* _What to work on_
Look through the material beneath and copy each line with the word "size".
= = =
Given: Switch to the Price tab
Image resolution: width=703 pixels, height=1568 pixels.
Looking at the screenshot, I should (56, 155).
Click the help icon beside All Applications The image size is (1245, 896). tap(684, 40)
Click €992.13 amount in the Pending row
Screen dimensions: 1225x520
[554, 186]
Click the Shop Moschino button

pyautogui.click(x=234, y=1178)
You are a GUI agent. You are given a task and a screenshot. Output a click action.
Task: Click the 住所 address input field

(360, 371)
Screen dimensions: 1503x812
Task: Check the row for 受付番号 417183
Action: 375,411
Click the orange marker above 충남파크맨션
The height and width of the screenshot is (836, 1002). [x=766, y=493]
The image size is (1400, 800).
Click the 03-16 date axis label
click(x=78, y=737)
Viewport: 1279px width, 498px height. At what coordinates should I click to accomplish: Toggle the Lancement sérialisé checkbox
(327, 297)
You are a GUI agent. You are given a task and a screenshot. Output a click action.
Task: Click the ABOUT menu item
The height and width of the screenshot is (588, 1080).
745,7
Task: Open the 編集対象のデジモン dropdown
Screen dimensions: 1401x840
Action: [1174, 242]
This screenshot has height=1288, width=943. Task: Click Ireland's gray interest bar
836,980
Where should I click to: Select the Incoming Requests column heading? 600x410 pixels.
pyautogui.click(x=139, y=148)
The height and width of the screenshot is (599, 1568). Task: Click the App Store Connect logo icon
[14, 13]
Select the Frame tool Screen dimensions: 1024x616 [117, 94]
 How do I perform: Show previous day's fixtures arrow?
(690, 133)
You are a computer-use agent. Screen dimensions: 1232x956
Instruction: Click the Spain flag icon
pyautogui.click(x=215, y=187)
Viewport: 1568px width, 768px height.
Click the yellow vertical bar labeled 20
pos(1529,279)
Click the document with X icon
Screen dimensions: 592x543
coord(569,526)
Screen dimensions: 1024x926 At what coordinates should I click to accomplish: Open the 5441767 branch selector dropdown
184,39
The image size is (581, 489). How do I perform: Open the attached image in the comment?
= = =
* _Exercise output_
Click the help icon beside All Applications The image size is (1245, 896). tap(684, 40)
The image size is (1400, 800).
The image size is (581, 489). How do I perform: Open the attached image in the comment?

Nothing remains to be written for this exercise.